Friday Not-So-Random Five
I decided in honor of the new year, I’d do something a bit different this week. Instead of
doing a random shuffle on my IPod, I separated out my favorites of the modern classical pieces that I discovered this year. Some of these are brand new recordings just released this year; others are older recordings that I just happened to discover this year.
1. **Igor Stravinsky, “Suite #1”, from “Shadow Dances” performed by the Orpheus Chamber Orchestra.** Beautiful piece for a small orchestra. Very typically Stravinsky; some strange tonalities, but they’re mostly very subtle. This is modern classical music that even people who don’t generally like modern classical can appreciate.
2. **Tan Dun, “Water Passion after St. Matthew”**. A piece written by the Chinese composer Tan Dun in honor of the 250th anniversary of the death of JS Bach. This is *definitely* not a piece for people who don’t like modern classical music. Mostly atonal, except for a few sections. It’s got some fragments from Bach’s St. Matthew’s Passion, with a very strong influence from Chinese opera. It often sounds oddly Jewish. I haven’t made up my mind about
this yet; it’s going to take a few more listenings before I really get it. At times, I think it’s brilliant, and at times, I think it’s just strange. In any case, it’s worth the
effort of listening to, to hear the voice of a very notable modern composer writing in
an utterly unique style.
3. **Steven Reich and Maya Beiser, “Cello Counterpoint”**. I’ve been a fan of Steven Reich for a long time. He’s a modern composer from the minimalist school, whose music is strongly
influenced by the time he spent studying with African drummers. This piece is just dazzling; it’s all played by Maya Beiser, but she’s recorded 7 different tracks, and plays the 8th live over the mixed recordings. This is an amazing piece of music.

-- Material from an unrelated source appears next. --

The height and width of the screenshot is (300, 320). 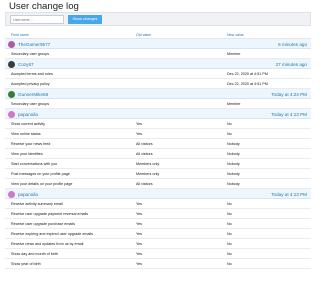 What do you see at coordinates (158, 64) in the screenshot?
I see `group-header: Cozy67 27 minutes ago` at bounding box center [158, 64].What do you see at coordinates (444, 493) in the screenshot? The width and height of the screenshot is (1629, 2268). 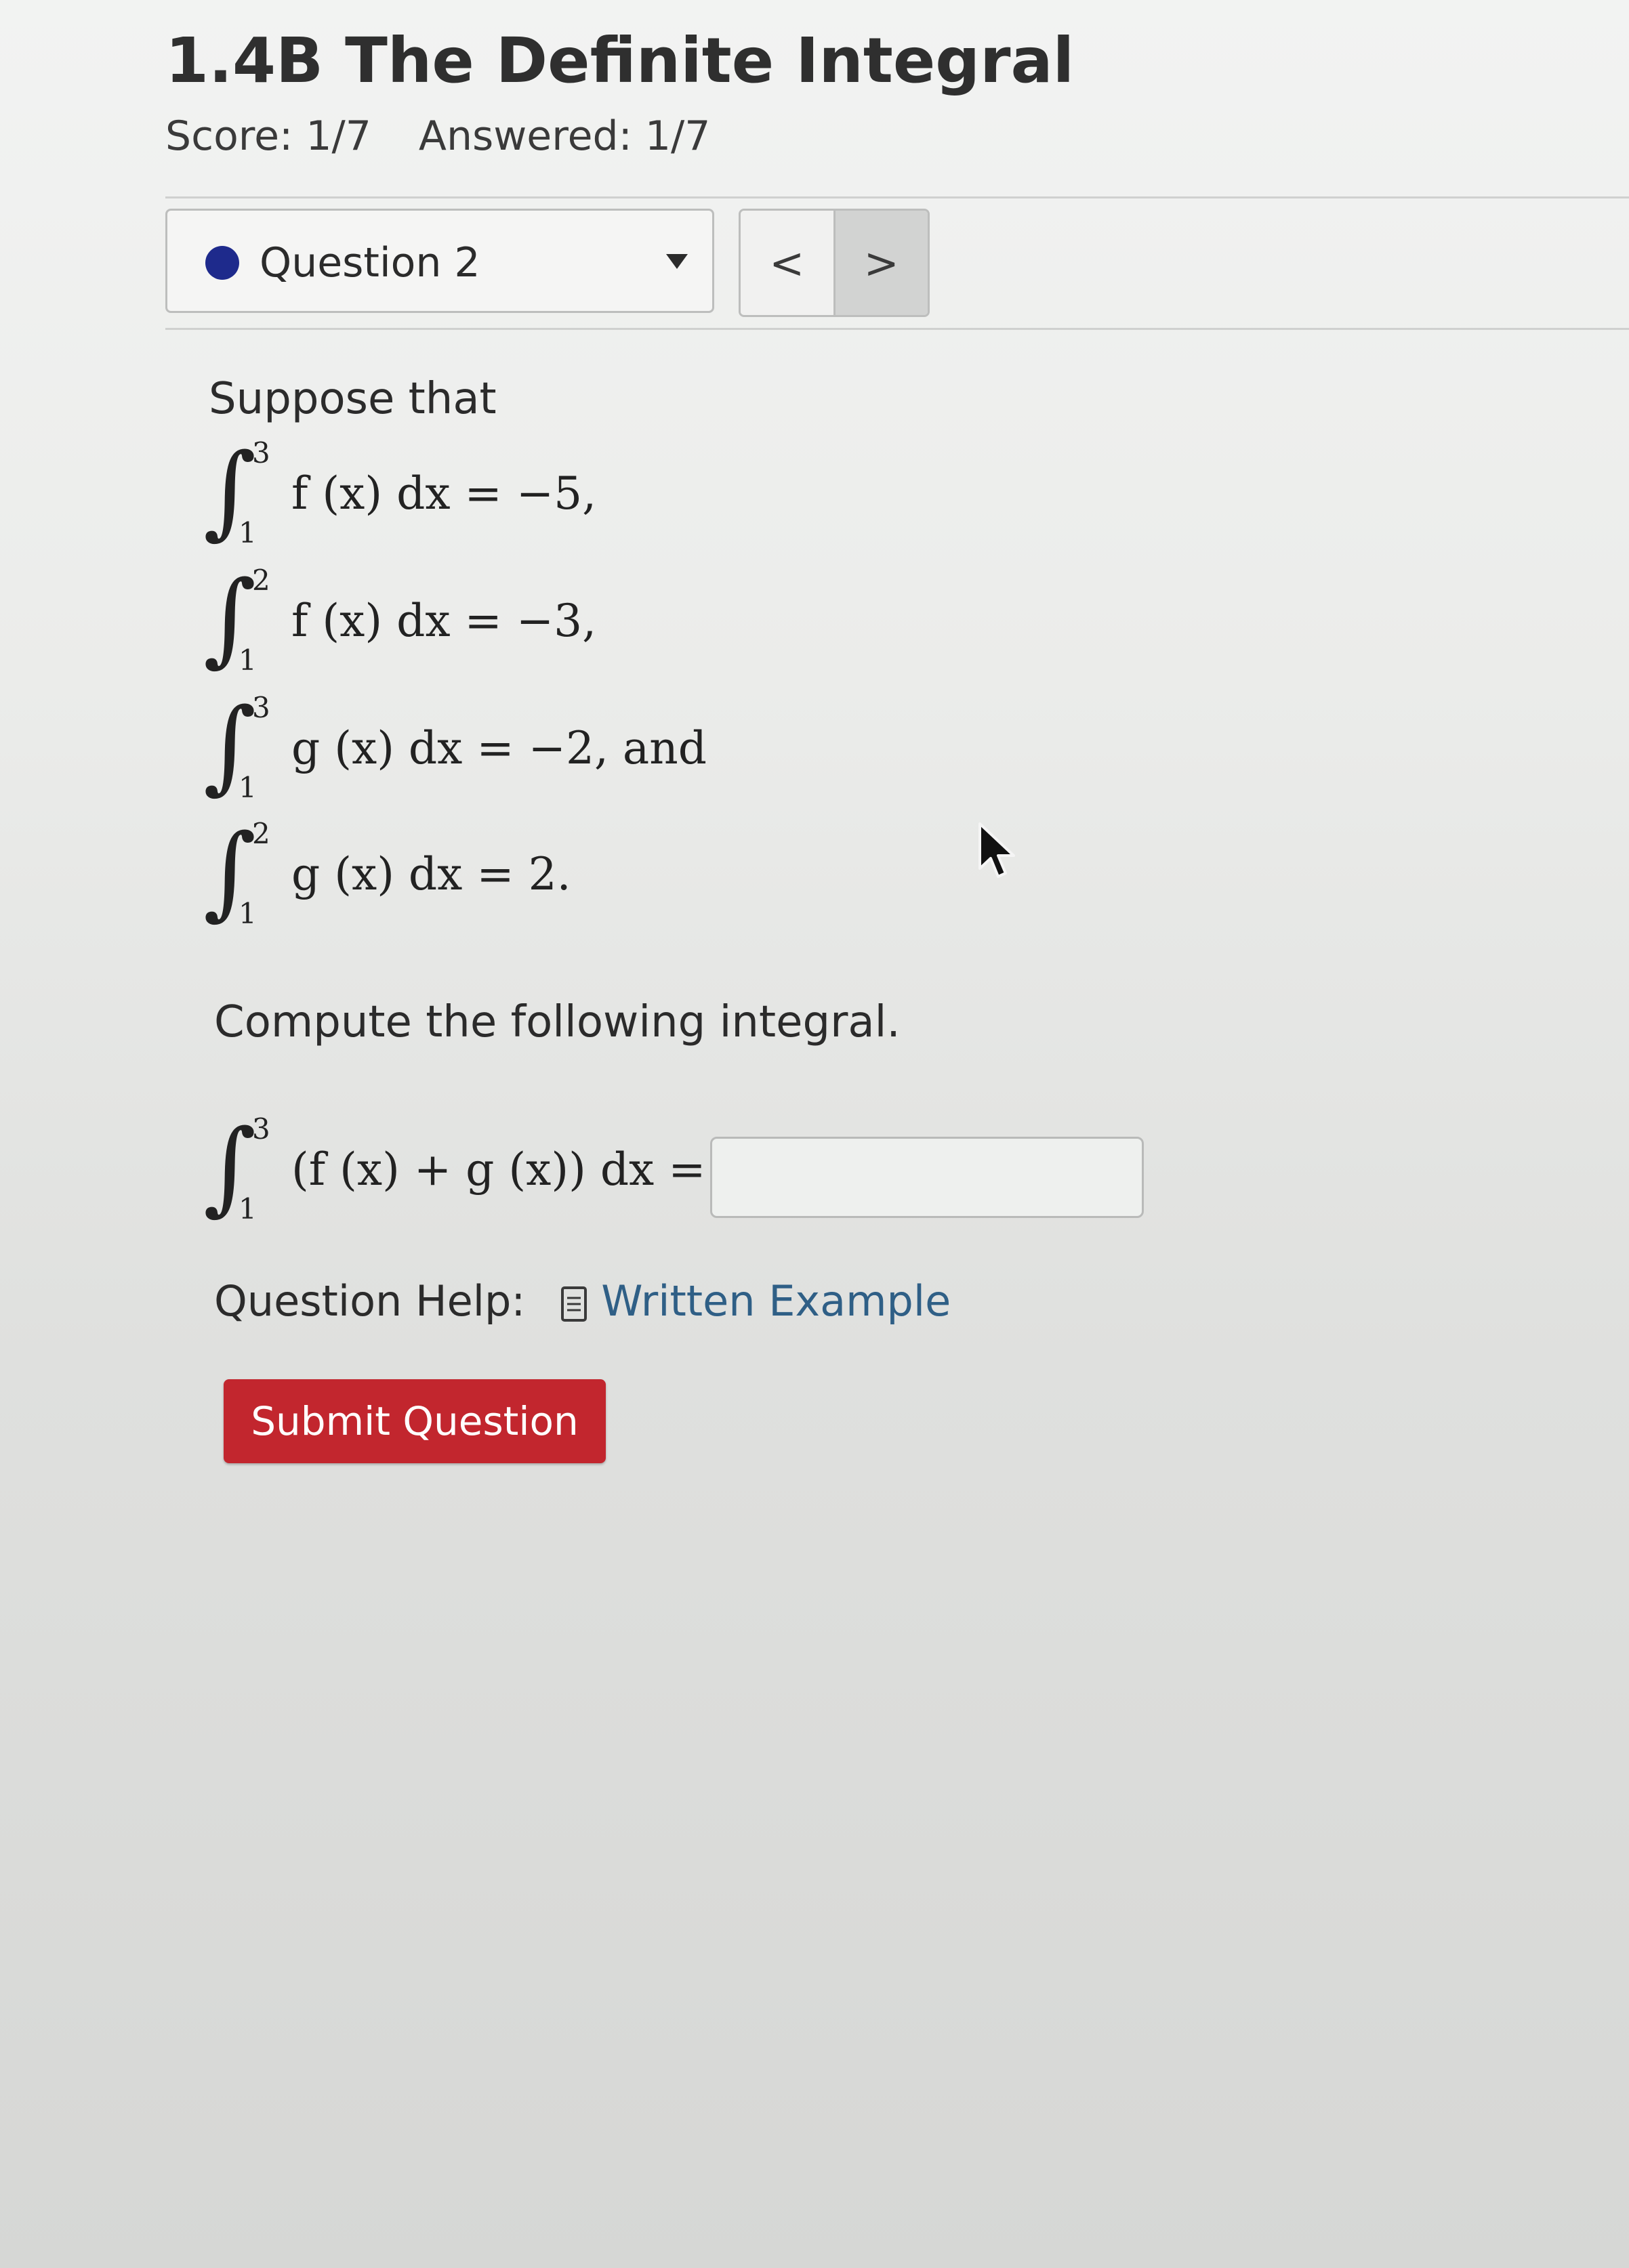 I see `integral-expression: f (x) dx = −5,` at bounding box center [444, 493].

4. **John Corigliano, “Fantasy on a Bach Air”**. A piece by John Corigliano, also in honor of JS Bach, built around a melody from a Bach air. Corigliano is my favorite modern composer; he tends to write a lot of very atonal stuff, but unlike composers like Stockhausen, he manages
to do it in a way that’s pleasant to listen to. He finds different kinds of musical structures for the music, which still appeal to your ear.
5. **Phillip Glass, “Overture from Les Enfants Terrible”**. “Les Enfants Terrible” is one of Phillip Glass’s latest operas. It’s distinctively Glass, but at the same time, it’s very different from much of Glass’s past work. It’s much more willing to be openly dissonant, and
to use larger, longer structures and more complex rhythms than most of Glass’s earlier work.